A bar magnet that is 15% mass iron and 85% mass nickel has a mass of 126 g. What is the magnetic dipole of the bar magnet?

[math]\displaystyle{ 126 \, g \cdot 0.15 = 18.9 \, g \, iron }[/math]

[math]\displaystyle{ 126 \, g \cdot 0.85 = 107.1 \, g \, nickel }[/math]

[math]\displaystyle{ N = \left (\frac{18.9 \, g \, iron}{56 \, \frac{g \, iron}{mol \, iron}} \right ) \left (6.022 \times 10^{23} \frac{atoms}{mol} \right ) = 2.03 \times 10^{23} \, atoms }[/math]

[math]\displaystyle{ N = \left (\frac{107.1 \, g \, nickel}{59 \, \frac{g \, nickel}{mol \, iron}} \right ) \left (6.022 \times 10^{23} \frac{atoms}{mol} \right ) = 1.09 \times 10^{24} \, atoms }[/math]

[math]\displaystyle{ 2.03 \times 10^{23} \, atoms + 1.09 \times 10^{24} \, atoms = 1.29 \times 10^{24} \, atoms }[/math]

[math]\displaystyle{ \mu = (1.29 \times 10^{24} \, atoms) \left (5.81 \times 10^{-23} \, \frac{A \cdot m^2}{atom} \right ) = 74.95 \, A \cdot m^2 }[/math]

Difficult

A compass originally points north. A bar magnet made of iron is placed [math]\displaystyle{ 20 \, cm }[/math] west of the compass on axis, with the north end of the magnet pointing towards the compass. The compass deflects [math]\displaystyle{ 55^\circ }[/math]. What is the mass of the magnet?

[math]\displaystyle{ \overrightarrow{B}_{net} = \overrightarrow{B}_{Earth} + \overrightarrow{B}_{magnet} }[/math]

[math]\displaystyle{ B_{magnet} = (2 \times 10^{-5} \,T) \tan{55^\circ} }[/math]

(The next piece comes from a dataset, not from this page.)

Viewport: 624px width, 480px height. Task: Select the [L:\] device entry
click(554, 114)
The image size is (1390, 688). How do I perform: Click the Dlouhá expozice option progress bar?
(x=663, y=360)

[math]\displaystyle{ B_{magnet} = 2.86 \times 10^{-5} \,T }[/math]

[math]\displaystyle{ B_{magnet} = \frac{\mu_0}{4 \pi} \frac{2 \mu}{r^3} }[/math]

[math]\displaystyle{ \mu = \frac{r^3 B_{magnet}}{2} \frac{4 \pi}{\mu_0} }[/math]

[math]\displaystyle{ \mu = \frac{(0.20 \, m)^3 (2.86 \times 10^{-5} \,T)}{2} \left (1 \times 10^7 \, T \cdot \frac{m}{A} \right) }[/math]

[math]\displaystyle{ \mu = 1.14 \, A \cdot m^2 }[/math]

[math]\displaystyle{ number \, of \, atoms = \frac{1.14 \, A \cdot m^2}{5.81 \times 10^{-23} \, \frac{A \cdot m^2}{atom}} }[/math]

[math]\displaystyle{ number \, of \, atoms = 1.96 \times 10^{22} \, atoms }[/math]

[math]\displaystyle{ mass \, of \, bar = (1.96 \times 10^{22} \, atoms) \left ( \frac{56 \, \frac{g \, iron}{mol \, iron}}{6.022 \times 10^{23} \frac{atoms}{mol}} \right ) }[/math]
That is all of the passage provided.